*TASK INPUTS*

'''

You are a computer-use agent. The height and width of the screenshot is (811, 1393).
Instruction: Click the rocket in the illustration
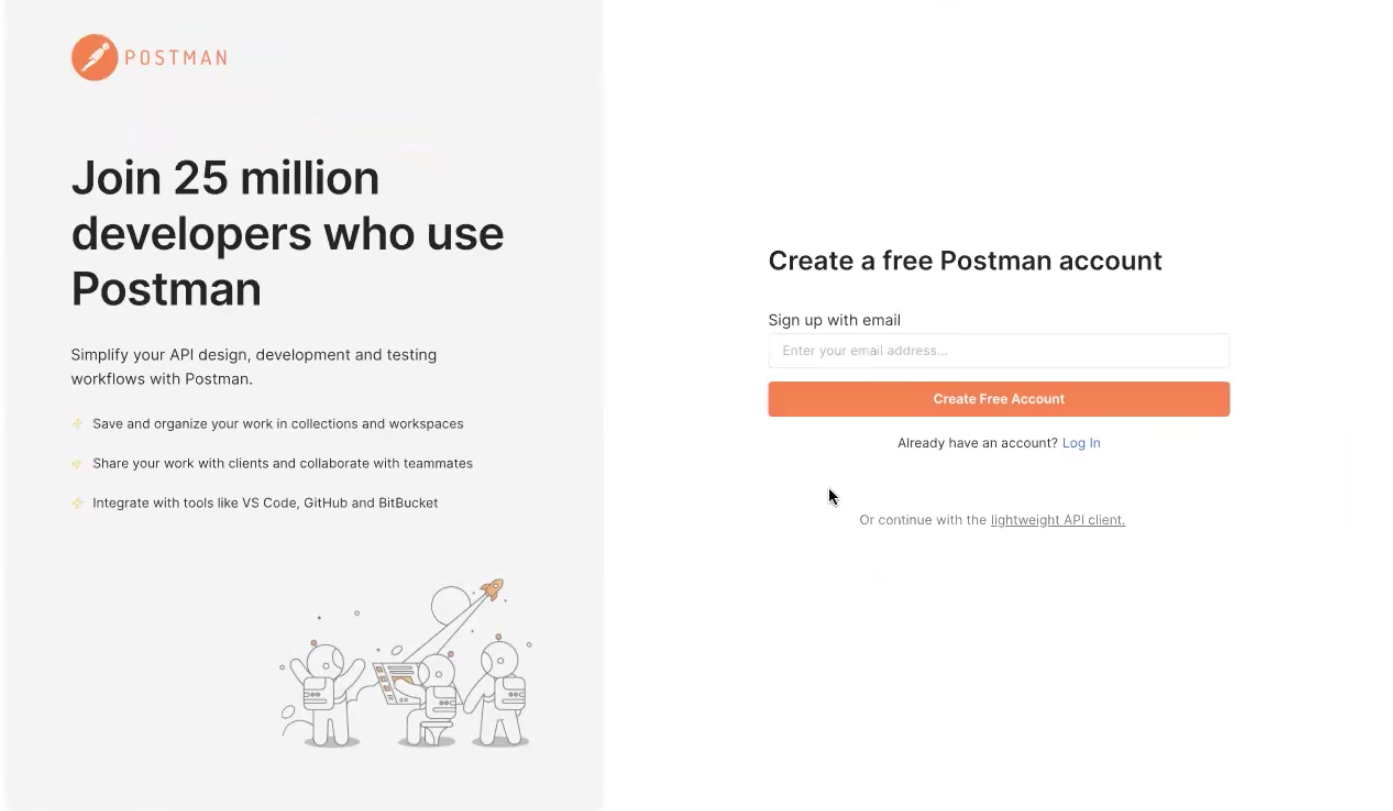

'''
'''

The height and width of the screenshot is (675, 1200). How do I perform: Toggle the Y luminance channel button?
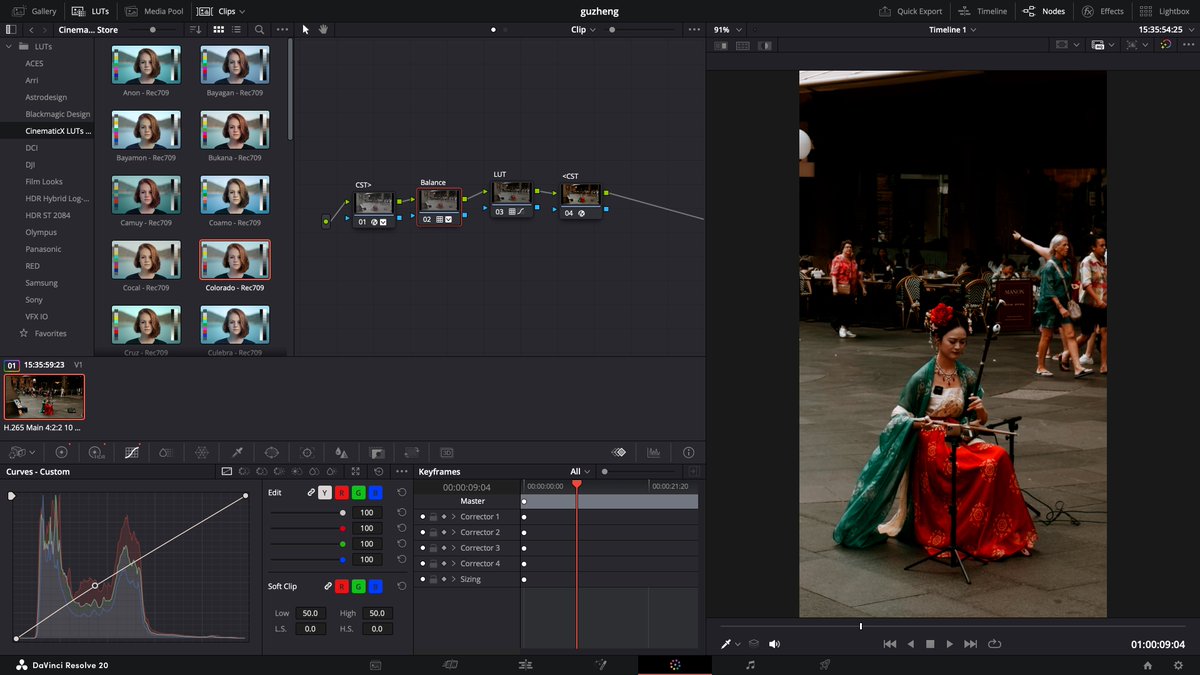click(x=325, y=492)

'''
'''

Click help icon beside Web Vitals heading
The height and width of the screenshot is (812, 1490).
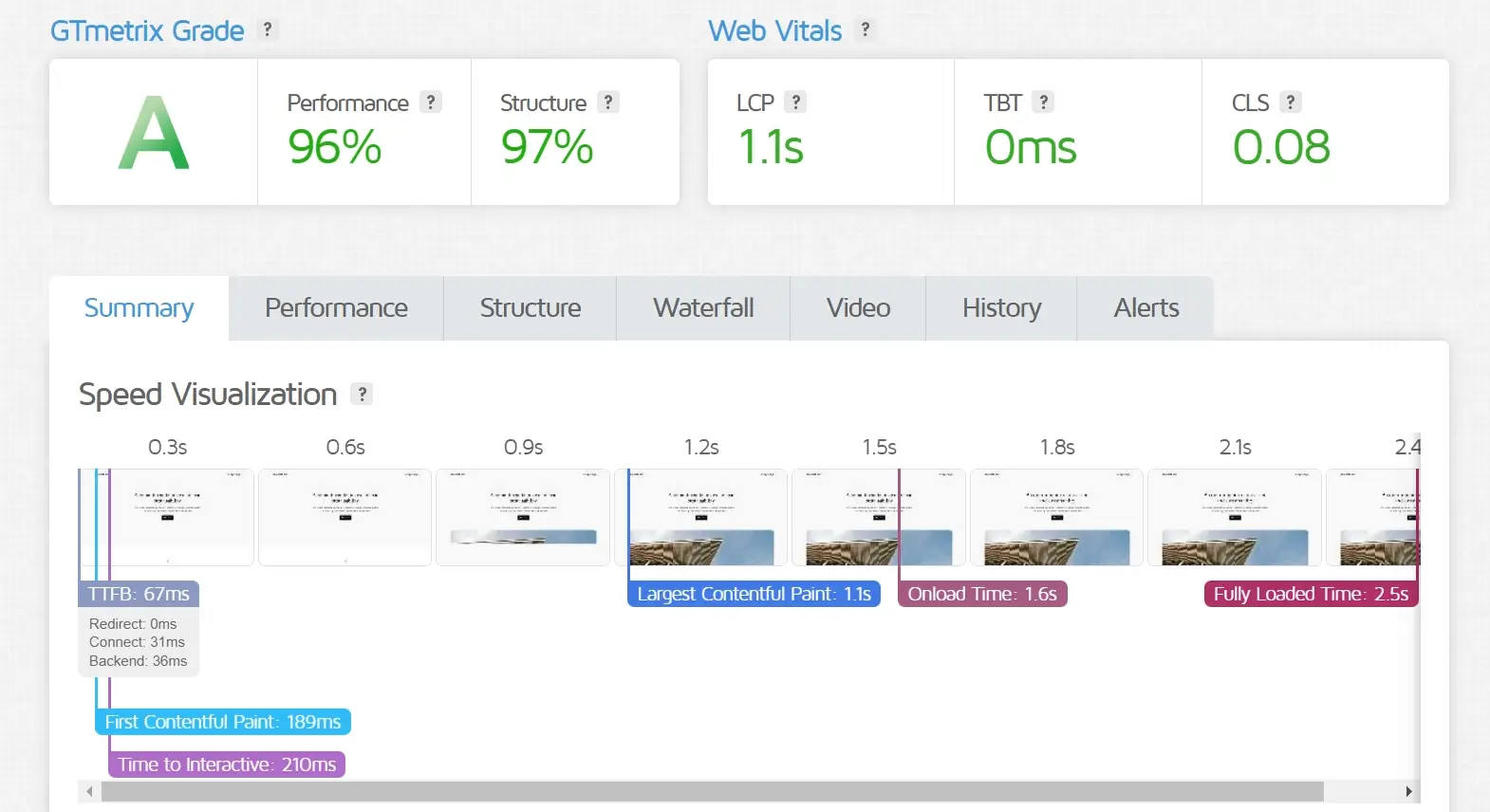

'''

*PROBLEM TO SOLVE*
The entries above hold a line with "You are a computer-use" and a later line with "Instruction: Click the". Write out exactly those lines and all lines between, nothing more.

*YOUR RESPONSE*
You are a computer-use agent. The height and width of the screenshot is (811, 1393).
Instruction: Click the rocket in the illustration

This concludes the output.